Cette fois, les idées fusent de toutes parts. Chacun a son mot à dire. Nous sommes bien revenus sous le ciel de Cadix, et il s’élève au-dessus de nos têtes une véritable salve d’artillerie. Après le silence, c’est le brouhaha, le débit sans frein.
Nous devons faire le tri, choisir, trancher, ordonner. Hercule et Molière s’en chargent, tenant la barre à quatre mains.
Deux heures plus tard, nous sommes prêts.
Dignes, fiers, remplis d’excitation, nous quittons Le Gai Passant , un cahier plein, un panier de bouteilles à la main. Il faut arroser ce succès prémédité. Pour un instant d’éternité, nous avons oublié, Amadéor et moi-même, les querelles et les enjeux, les ennemis tapis aux environs et la discorde au travail. Nous avons goûté à l’eau de jouvence, à la grande fraternité, à la complicité des âmes, nous avons touché à la perfection – le bonheur d’œuvrer à quelque chose de beau et de grand –, nous avons monté les degrés sans effort, comme une plume poussée dans les airs par un souffle tranquille.
En effet, la porte est entrebâillée.
Le maître est assis à son bureau, près d’une fenêtre grande ouverte.
C’est une chambre modeste, meublée de peu. Elle n’est pas grande, il n’y a qu’un lit et une commode. Nous sommes à l’étroit, mais nous sommes heureux. Nous ne manquons de rien.
Le vin est débouché.
Le vin est servi.
C’est Hercule qui prend la parole en acceptant ce manuscrit que lui tend Molière. Il va donc reprendre l’histoire là où l’initiateur l’avait abandonnée, avec humilité. »
Un inconnu favorise la victoire
D’Artagnan songe à écourter ce récit, pour revenir au plus tôt aux intrigues politiques touchant aux affaires du royaume, mais le roi Louis XIV ne l’entend pas de cette oreille. Il est formel : il veut la suite. Il veut tout savoir.
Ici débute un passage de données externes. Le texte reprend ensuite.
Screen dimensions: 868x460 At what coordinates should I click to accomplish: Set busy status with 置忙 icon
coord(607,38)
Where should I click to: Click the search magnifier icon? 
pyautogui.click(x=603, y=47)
L’essentiel et le reste.
Il veut prendre place au sein de ce cercle d’amis, et retarder le plus longtemps l’heure de la séparation, quand chacun devra reprendre sa route.
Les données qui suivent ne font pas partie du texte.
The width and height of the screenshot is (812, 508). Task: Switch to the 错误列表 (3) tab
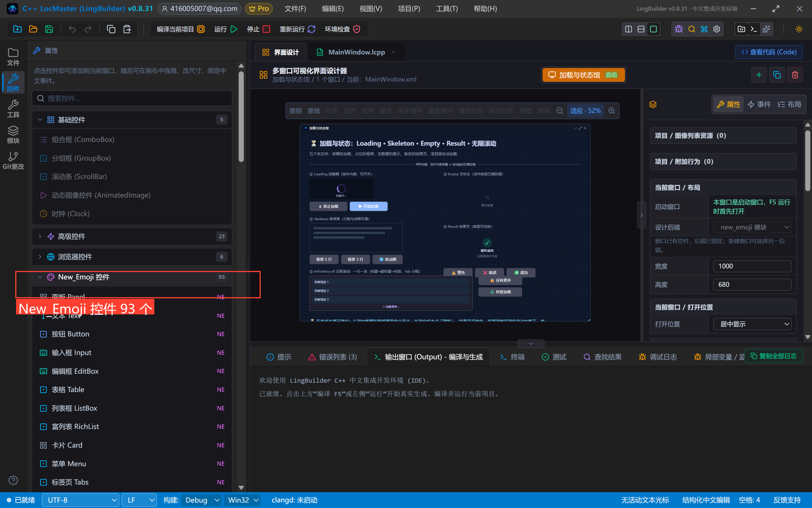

Laissons donc la parole à Hercule, cette parole commune que le chevalier d’Artagnan fait revivre avec fidélité.
« Diego revient victorieux.
Il est vivant et l’autre est tombé, foudroyé.
Pourtant, les choses ne se sont pas déroulées simplement.
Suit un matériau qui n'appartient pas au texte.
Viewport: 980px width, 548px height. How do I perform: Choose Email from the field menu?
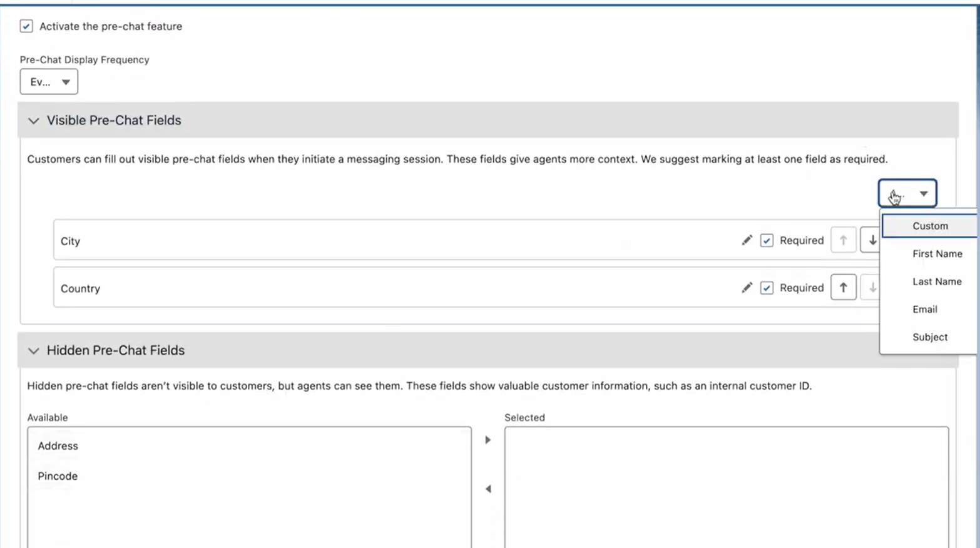point(924,309)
Au mépris des règles, l’adversaire de Diego ne vint pas seul, comme convenu, pour le rendez-vous des hommes, mais avec trois compagnons, dissimulés dans l’ombre, une ombre noire et profonde dont ils ne sortirent qu’au dernier instant, celui du face-à-face, pour encercler l’innocent, fermer sa retraite. Diego aurait dû mourir, en pliant sous le poids du nombre. Mais la Providence lui envoya un allié. Voyant cette jeune proie prise à l’étroit entre quatre lames tournées contre lui, un témoin lointain s’approcha de la scène du crime. Il se rangea aux côtés du faible et lui offrit le précieux soutien de sa lourde slavonne. Une longue rapière d’homme de guerre qui ne tarda pas à se couvrir de sang, à déchirer les pourpoints.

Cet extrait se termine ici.